**TO DO:** Exactly reproduce the line that contains "Task: Click the 外国株式評価額 row label" and all lines after it in the entries below, through the very last line.

=== DATASET CONTENT ===

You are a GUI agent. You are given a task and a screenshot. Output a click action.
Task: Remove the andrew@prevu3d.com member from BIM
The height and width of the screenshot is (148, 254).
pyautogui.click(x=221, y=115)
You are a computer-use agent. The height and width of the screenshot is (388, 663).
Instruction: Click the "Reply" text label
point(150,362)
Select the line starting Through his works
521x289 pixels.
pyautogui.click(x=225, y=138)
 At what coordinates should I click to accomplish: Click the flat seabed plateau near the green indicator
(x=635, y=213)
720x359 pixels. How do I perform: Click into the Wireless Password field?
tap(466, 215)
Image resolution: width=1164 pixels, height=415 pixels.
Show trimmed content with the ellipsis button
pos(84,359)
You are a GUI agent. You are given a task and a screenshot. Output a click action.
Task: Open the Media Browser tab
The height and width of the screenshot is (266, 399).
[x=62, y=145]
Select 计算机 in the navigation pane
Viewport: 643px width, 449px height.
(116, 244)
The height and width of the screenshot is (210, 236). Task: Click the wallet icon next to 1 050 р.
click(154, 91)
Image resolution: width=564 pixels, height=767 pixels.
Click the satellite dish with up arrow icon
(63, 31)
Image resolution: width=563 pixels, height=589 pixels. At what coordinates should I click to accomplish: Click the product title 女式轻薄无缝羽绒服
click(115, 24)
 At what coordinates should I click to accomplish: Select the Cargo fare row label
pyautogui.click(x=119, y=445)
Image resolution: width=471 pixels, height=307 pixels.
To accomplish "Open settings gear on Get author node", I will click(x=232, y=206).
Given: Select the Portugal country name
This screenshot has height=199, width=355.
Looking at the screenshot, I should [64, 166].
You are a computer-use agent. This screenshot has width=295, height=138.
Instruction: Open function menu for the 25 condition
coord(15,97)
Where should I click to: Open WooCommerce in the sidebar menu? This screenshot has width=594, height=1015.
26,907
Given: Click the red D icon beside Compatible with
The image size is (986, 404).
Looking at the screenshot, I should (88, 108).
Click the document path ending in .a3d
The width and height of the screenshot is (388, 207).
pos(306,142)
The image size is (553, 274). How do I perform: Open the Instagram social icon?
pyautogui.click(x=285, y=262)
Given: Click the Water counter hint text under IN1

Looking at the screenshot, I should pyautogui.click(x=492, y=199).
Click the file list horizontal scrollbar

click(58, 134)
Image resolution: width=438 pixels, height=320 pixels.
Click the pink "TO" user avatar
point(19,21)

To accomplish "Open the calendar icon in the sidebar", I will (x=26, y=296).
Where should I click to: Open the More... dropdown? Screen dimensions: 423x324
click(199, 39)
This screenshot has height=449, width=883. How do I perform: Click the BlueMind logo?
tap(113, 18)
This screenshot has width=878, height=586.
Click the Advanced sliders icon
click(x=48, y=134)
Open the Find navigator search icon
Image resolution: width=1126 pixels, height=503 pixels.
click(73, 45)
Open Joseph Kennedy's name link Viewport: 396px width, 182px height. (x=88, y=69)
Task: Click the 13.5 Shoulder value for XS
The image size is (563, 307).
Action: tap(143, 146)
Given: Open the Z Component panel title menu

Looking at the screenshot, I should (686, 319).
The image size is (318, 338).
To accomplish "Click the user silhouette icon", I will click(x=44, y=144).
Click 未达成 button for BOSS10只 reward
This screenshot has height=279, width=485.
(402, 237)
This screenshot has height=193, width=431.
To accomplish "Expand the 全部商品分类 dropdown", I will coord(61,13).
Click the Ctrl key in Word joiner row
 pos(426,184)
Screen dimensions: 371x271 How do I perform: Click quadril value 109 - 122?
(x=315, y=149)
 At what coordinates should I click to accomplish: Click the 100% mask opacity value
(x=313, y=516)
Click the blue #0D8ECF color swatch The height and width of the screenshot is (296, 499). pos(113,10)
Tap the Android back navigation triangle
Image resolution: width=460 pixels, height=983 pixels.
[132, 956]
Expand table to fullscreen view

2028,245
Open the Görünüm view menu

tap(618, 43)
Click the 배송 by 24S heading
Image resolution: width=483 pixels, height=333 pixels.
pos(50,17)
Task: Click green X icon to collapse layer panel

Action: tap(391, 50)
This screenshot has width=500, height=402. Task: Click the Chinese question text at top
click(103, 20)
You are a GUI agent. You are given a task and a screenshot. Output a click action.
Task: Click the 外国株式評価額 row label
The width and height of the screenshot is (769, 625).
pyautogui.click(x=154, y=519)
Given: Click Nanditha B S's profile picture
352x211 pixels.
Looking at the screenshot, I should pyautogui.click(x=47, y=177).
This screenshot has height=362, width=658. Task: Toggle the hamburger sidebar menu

===

**PROBLEM SOLUTION:**
Task: Click the 外国株式評価額 row label
The width and height of the screenshot is (769, 625).
pyautogui.click(x=154, y=519)
Given: Click Nanditha B S's profile picture
352x211 pixels.
Looking at the screenshot, I should pyautogui.click(x=47, y=177).
This screenshot has height=362, width=658. Task: Toggle the hamburger sidebar menu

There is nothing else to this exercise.